Absurd but — the EU’s General Data Protection Regulation is pretty clear. Anyone located anywhere which uses, controls, solicits or possesses personal data of any EU person can be sued anywhere if they fail to protect that data from unauthorized disclosure or to provide an ability to strip personal information from the underlying data.
Simple example: US company Seller Co posts to the world wide web an offer to sell a widget for $10 plus shipping. A potential customer emails in response and asks if the widget comes in the color red. Or a potential customer emails an order for the widget. If that customer is located in any EU country, you the advertiser must have a conforming data protection system or you can be sued here in the US even if no actual misuse of the data occurs.

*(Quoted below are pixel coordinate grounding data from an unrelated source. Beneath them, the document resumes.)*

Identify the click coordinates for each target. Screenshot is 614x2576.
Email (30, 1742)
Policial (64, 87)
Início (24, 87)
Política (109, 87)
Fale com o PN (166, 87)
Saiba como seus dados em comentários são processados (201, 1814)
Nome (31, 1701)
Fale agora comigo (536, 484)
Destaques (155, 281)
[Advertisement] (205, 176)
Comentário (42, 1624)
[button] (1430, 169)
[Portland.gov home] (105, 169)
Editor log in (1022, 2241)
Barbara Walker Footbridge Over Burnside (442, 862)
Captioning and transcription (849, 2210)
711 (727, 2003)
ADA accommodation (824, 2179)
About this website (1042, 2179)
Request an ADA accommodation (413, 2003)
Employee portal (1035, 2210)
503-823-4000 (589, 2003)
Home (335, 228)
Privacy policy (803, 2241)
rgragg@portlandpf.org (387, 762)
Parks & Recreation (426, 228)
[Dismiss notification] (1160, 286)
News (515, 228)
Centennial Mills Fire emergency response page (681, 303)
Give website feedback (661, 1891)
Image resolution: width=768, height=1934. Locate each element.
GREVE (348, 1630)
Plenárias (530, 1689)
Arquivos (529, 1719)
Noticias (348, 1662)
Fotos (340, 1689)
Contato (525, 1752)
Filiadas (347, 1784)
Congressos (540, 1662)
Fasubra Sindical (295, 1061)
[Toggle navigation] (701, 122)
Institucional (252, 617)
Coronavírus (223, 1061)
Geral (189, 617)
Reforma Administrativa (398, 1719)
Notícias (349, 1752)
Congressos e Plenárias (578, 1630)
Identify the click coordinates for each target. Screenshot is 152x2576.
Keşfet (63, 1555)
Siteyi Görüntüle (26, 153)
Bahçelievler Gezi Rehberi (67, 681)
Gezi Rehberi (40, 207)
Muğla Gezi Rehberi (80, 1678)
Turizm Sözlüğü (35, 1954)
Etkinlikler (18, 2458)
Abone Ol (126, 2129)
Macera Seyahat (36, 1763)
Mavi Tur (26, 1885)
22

The details of how this works are beyond the scope of this blog post, but note the general view that e-commerce companies and travel sites are covered, as they solicit personal data such as names, email addresses, or charge card information. How can you prevent liability under the Regulation?
Hire a firm that will make sure that your e-commerce systems comply with EU Regulations.
If you do not provide a compliant system, your e-commerce site might state that no orders will be filled from EU countries. Some websites are blocking addresses originating from the EU. It seems that even if you state on your website that you will not accept EU business, if someone in the EU sends a reply that has personal information in violation of your warning and you actually look at that information (as you will, just by looking at the email address to see if it comes from the EU), then I am told that you have processed that information and are subject to the Regulation. Erasing the data and not entering into a transaction seems not to protect you.
Now this seems illogical; we have no US cases yet; the Regulation is not even in effect for another couple of months. Although the EU can declare and has declared unilaterally that they have authority over e-commerce companies located anywhere which simply post on the web, what a US court would do with an EU suit absent an express treaty promising enforcement is something for future lawyers to fight about. Larger, on-line companies are all over this issue but for the small e-commerce business this is a “gotcha.”
Europeans have always been more concerned about data breaches by businesses; Americans are more sensitive to data incursions by governments. But regardless of your sensitivity, the Regulation seems a massive over-reach.